--- PASSAGE ---

Pages

Tuesday, 5 April 2016

Chromosomes, Markers & Evolutionary Trees

This blog post (from the Gleason/Gleeson DNA Project blog) discusses some of the basic principles behind Y-DNA testing, the different types of DNA, the different types of marker, and their practical applications, including the construction of evolutionary trees.


Let's recap on some of the basic science behind Y-DNA as this will help you understand what you are seeing when you look at your results, and how your results can be applied in practice.

Chromosomes - a closer look

We have 46 chromosomes, arranged in 23 pairs. Each pair has 2 copies, one of which you got from your mother, the other from your father. So for example, you have one paternal chromosome 14 and one maternal chromosome 14. Before you were conceived, your father made a copy of each of his 46 chromosomes but only passed on one copy from each pair to you. Similarly your mother made copies of all her 46 chromosomes but only passed on to you one copy from each pair. In this way the 23 chromosomes you got from your father combined with the 23 from your mother to bring your chromosome quotient back up to the usual 46.

click to enlarge

The 23rd pair is also known as the sex chromosomes. There are two types of sex chromosome - an X and a Y. At conception, if two X chromosomes combine, a female child is produced (XX). If an X and a Y chromosome combine, a male child is produced (XY). Women (XX) only have an X chromosome to pass on to their offspring, whereas men (XY) can pass on either an X or a Y to their offspring. Therefore the man's contribution decides the gender of the child. Women do not have a Y chromosome and so cannot do this particular DNA test.

--- GIVEN ENTRIES ---

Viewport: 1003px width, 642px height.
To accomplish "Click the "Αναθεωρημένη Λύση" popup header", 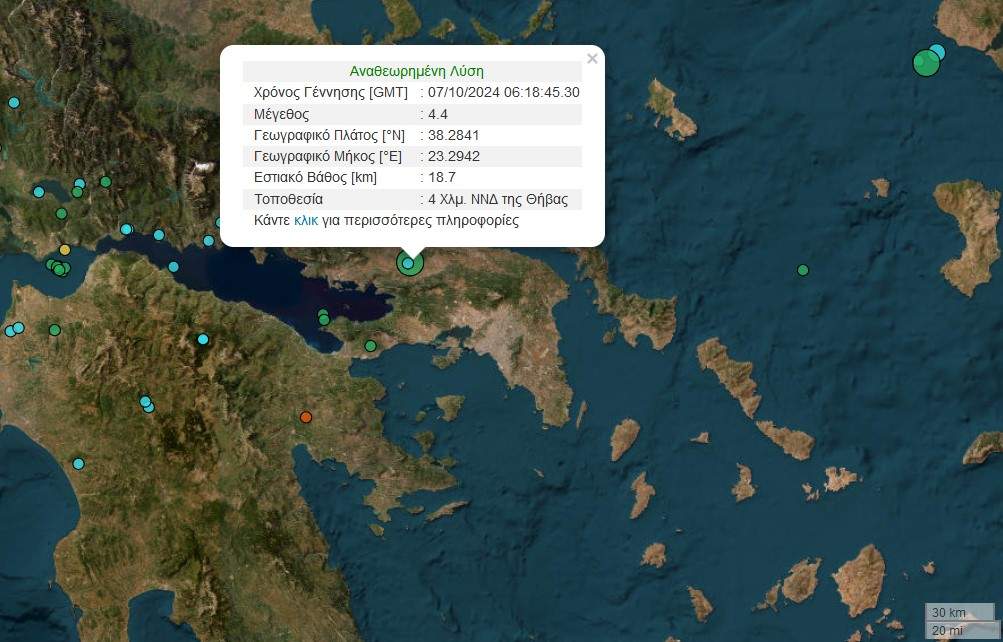I will [416, 71].
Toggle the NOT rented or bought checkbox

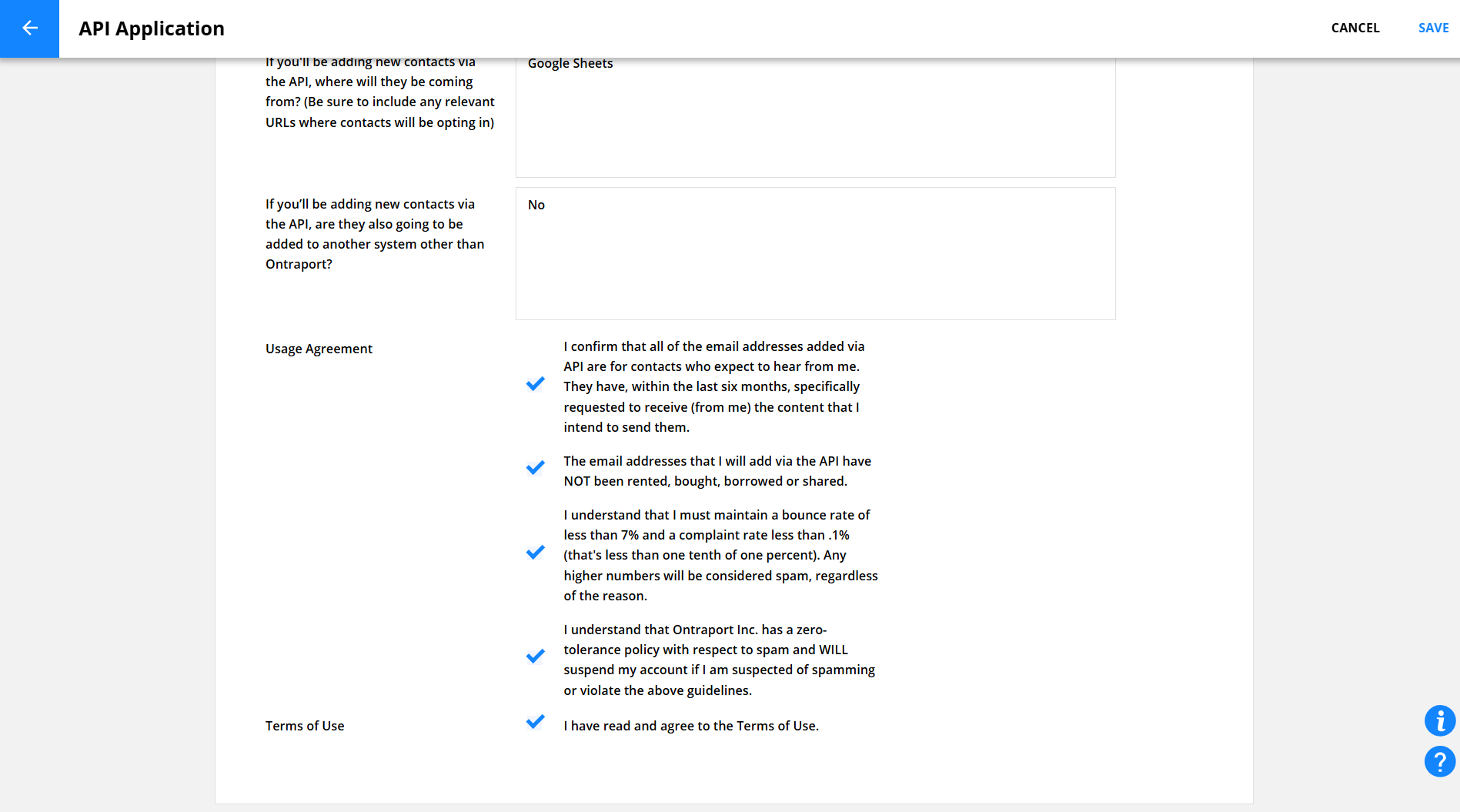point(536,467)
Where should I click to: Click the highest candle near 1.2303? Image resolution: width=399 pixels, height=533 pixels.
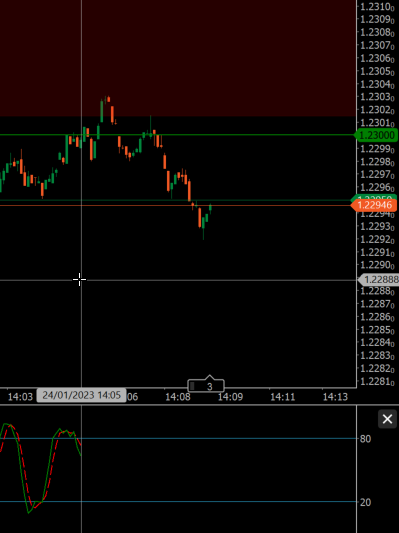click(x=108, y=99)
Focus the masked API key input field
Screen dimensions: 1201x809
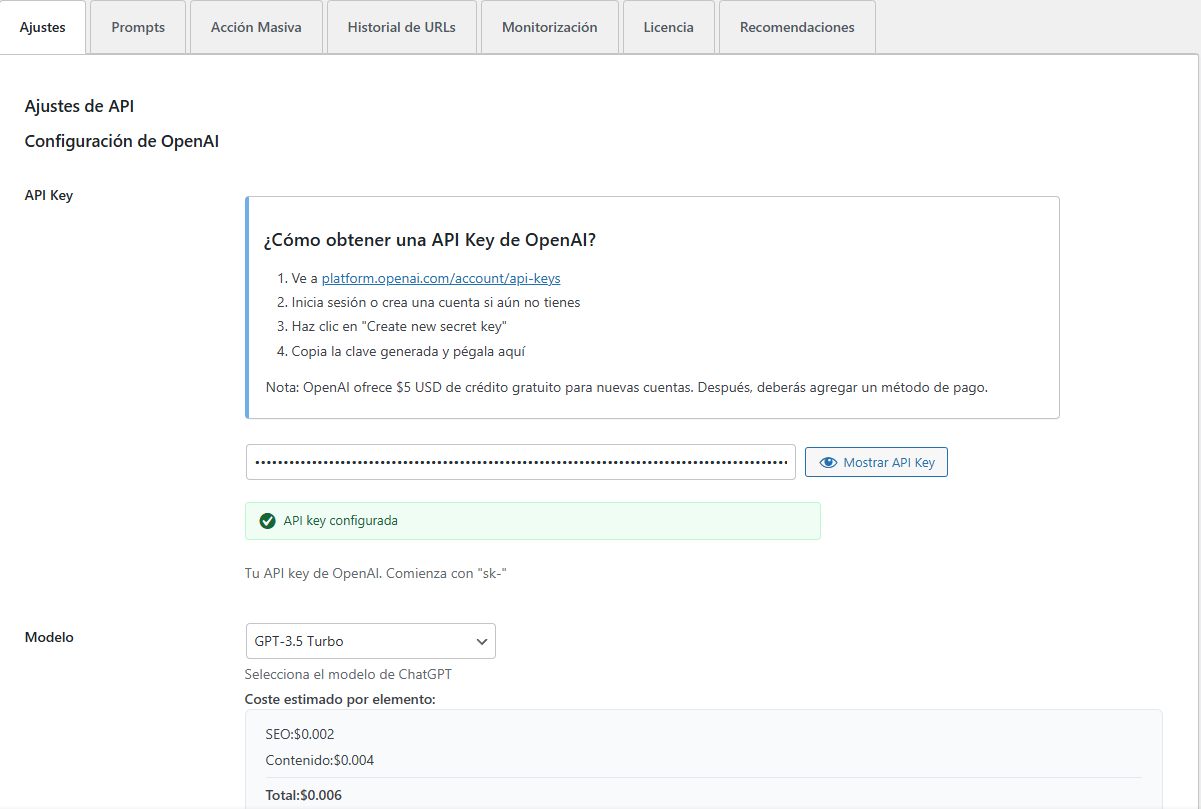coord(520,463)
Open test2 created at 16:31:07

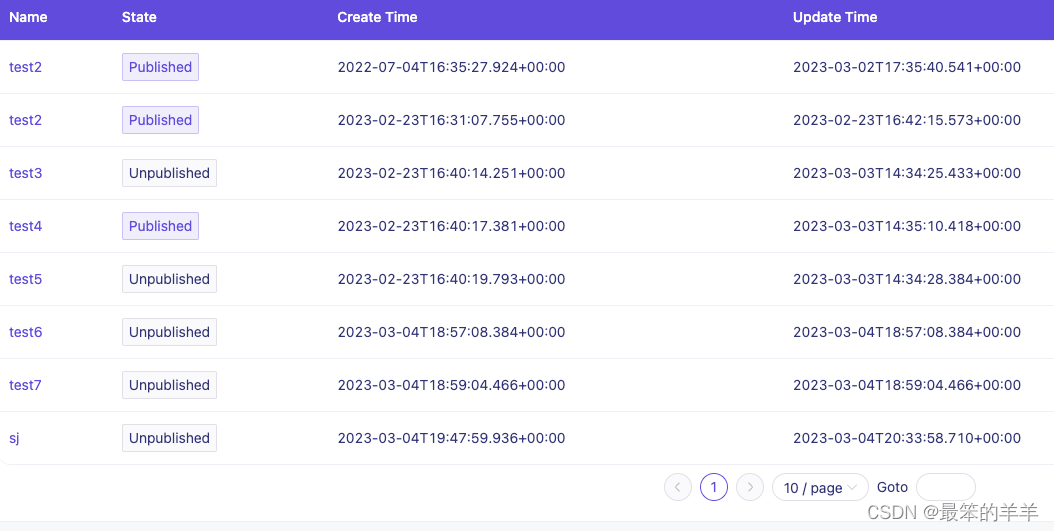coord(26,120)
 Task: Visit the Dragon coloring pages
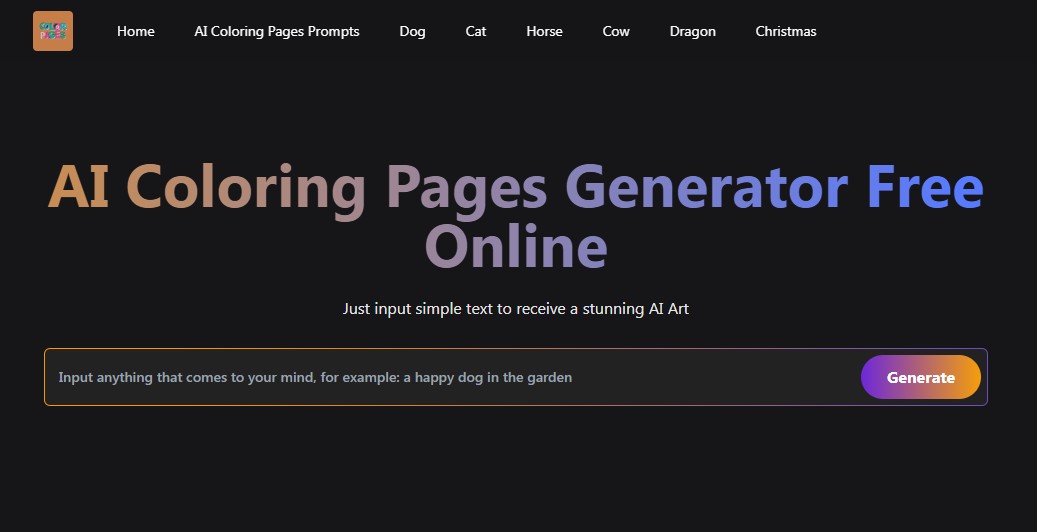tap(693, 31)
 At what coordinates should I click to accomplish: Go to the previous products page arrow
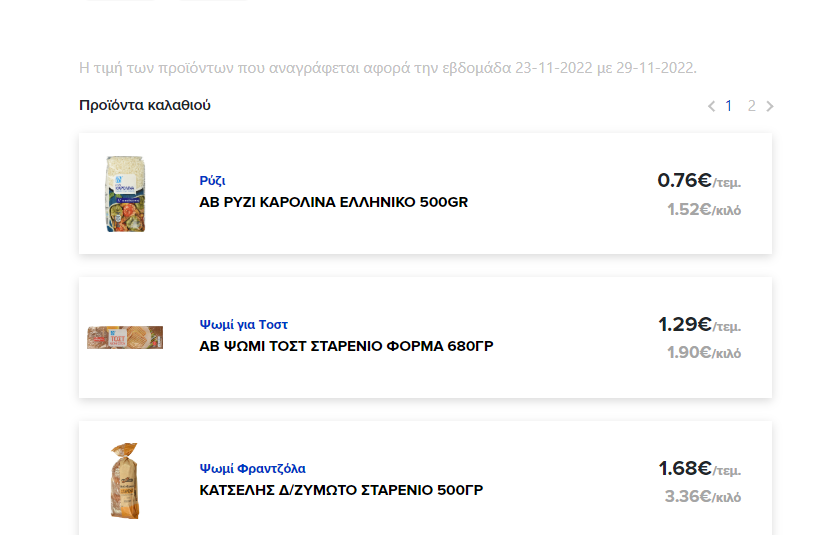[711, 106]
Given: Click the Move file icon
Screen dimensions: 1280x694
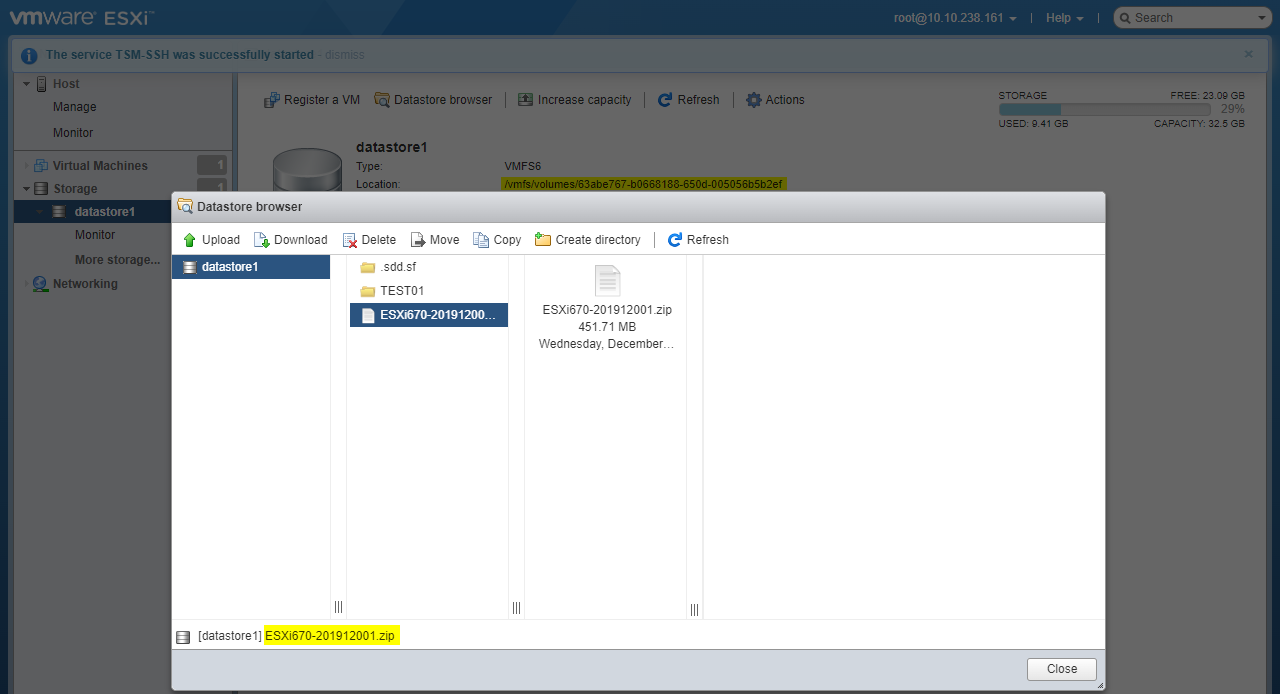Looking at the screenshot, I should point(418,240).
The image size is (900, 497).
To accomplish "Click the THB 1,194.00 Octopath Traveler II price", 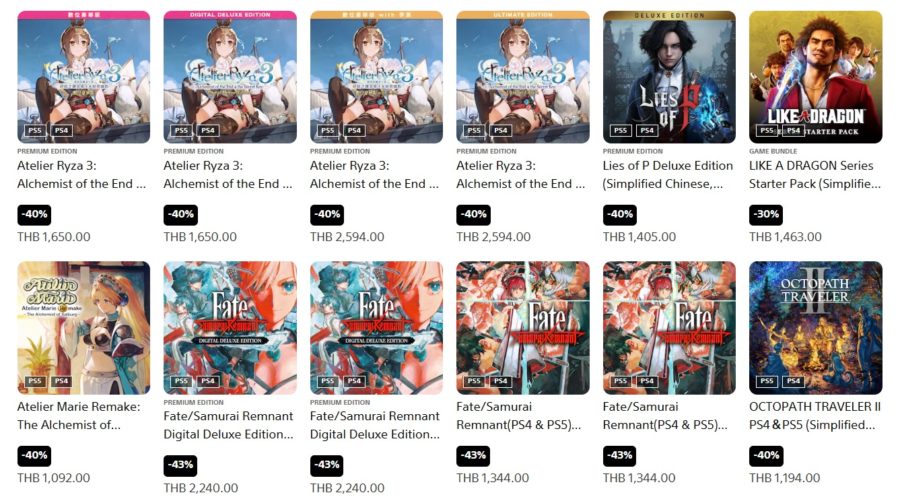I will click(x=785, y=477).
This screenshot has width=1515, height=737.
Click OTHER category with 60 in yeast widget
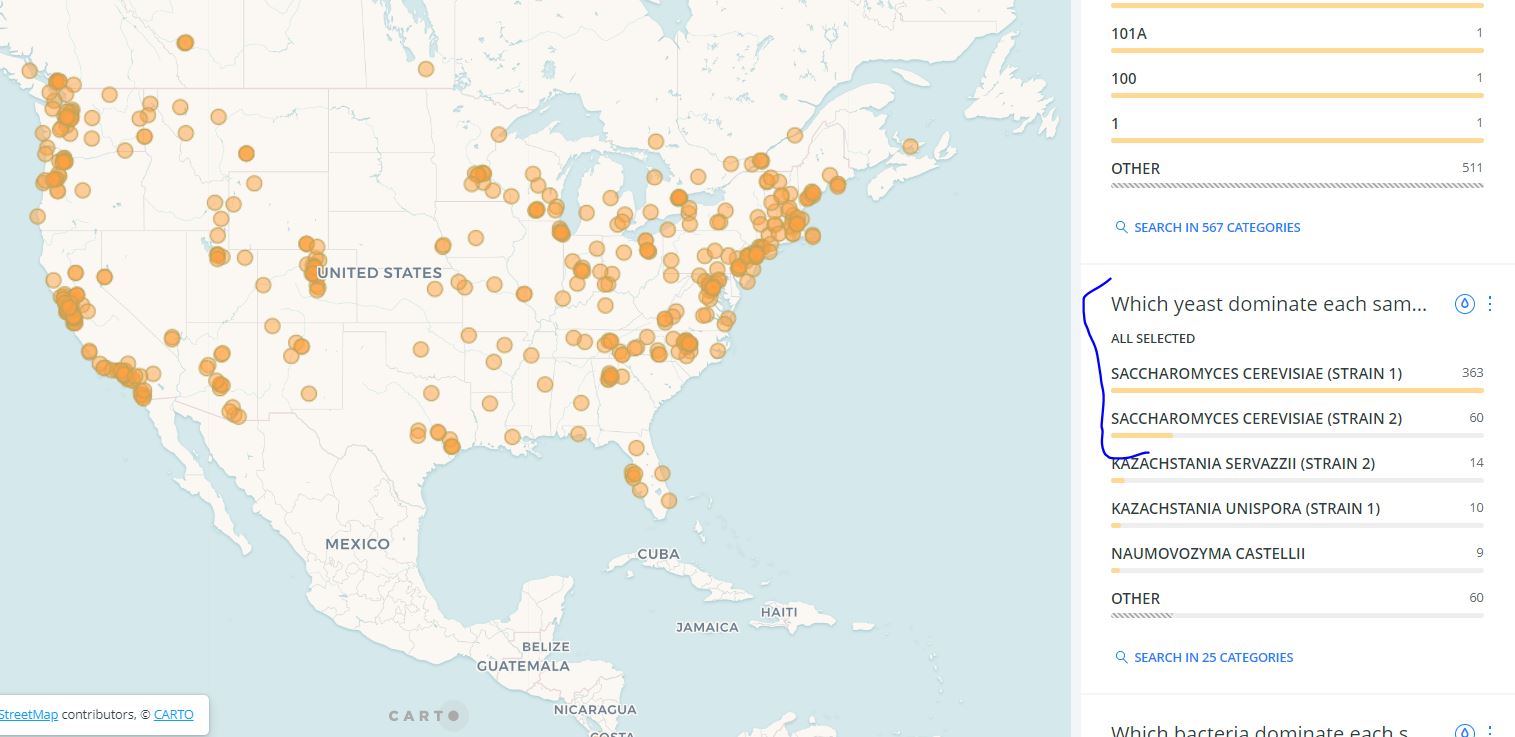(1136, 599)
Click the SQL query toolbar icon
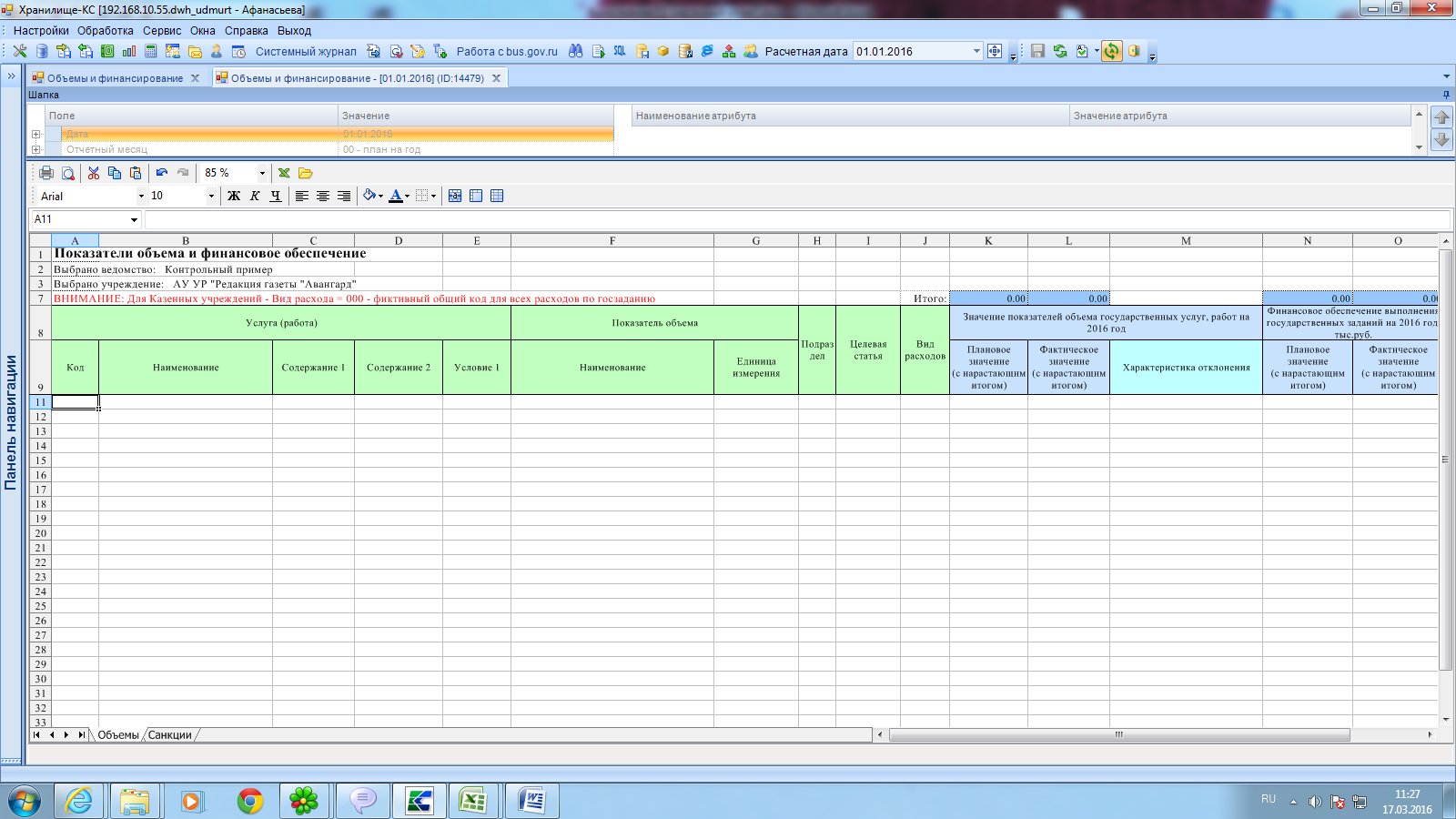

---

EXERCISE REQUIREMENTS:
a) In the blog post on chromosomes and Y-DNA, whose contribution decides the gender of a child?
b) Carry on the blog post on chromosomes and Y-DNA from the point where it stops.

ANSWERS TO THE EXERCISE:
a) The man's contribution decides the gender of the child.

b)
Thus the Y chromosome is only passed on from Father to Son.  This is why it is perfect for tracing the father's father's father's line and is the main type of DNA used for surname studies. Be aware though that it only assesses this single ancestral line, and if you go back 10 generations, this represents only 1 of your 1024 ancestors (which is equivalent to about 0.1% of your ancestors at that particular level).

Each of our 46 chromosomes consists of a long double-stranded helix of DNA. If we unwrapped it, it would look like a long ladder extending into infinity, or a railway track running from New York to Los Angeles. It's huge. If you untwisted all 46 chromosomes from a single cell, it would stretch for 2-3 metres (6-10 feet). All the untwisted DNA from the human body would stretch to the moon and back several times.

All along the "ladder" are the nucleotide bases, like rungs in the ladder, binding each strand of the helix to the other strand of the helix. The bases are called A, T, C, and G, after the first letters in their respective names - Adenine, Thymine, Cytosine, & Guanine. A only ever binds with T, C only ever binds with G. You can remember this by thinking the straight-sided letters only bind to each other, and the curved letters bind only to each other. Each base pair effectively forms a rung in the ladder.

click to enlarge

Because A only ever binds with T, and C only ever binds with G, if we know the sequence of bases on one strand of the helix, we automatically can tell what bases are on the other strand. Therefore, the sequence of bases along the DNA is only ever written as a single line of letters (e.g. ATCCGAATTGG). The sequence is read from what is called the 5' (5 prime) end of the DNA molecule (and is read toward the 3' end, like reading from left to right).

In each pair of chromosomes, the two copies (maternal and paternal) are virtually identical to each other in terms of size, length, morphology, etc. The exception is the sex chromosome pair, X and Y ... the X chromosome is 3 times bigger than the Y chromosome.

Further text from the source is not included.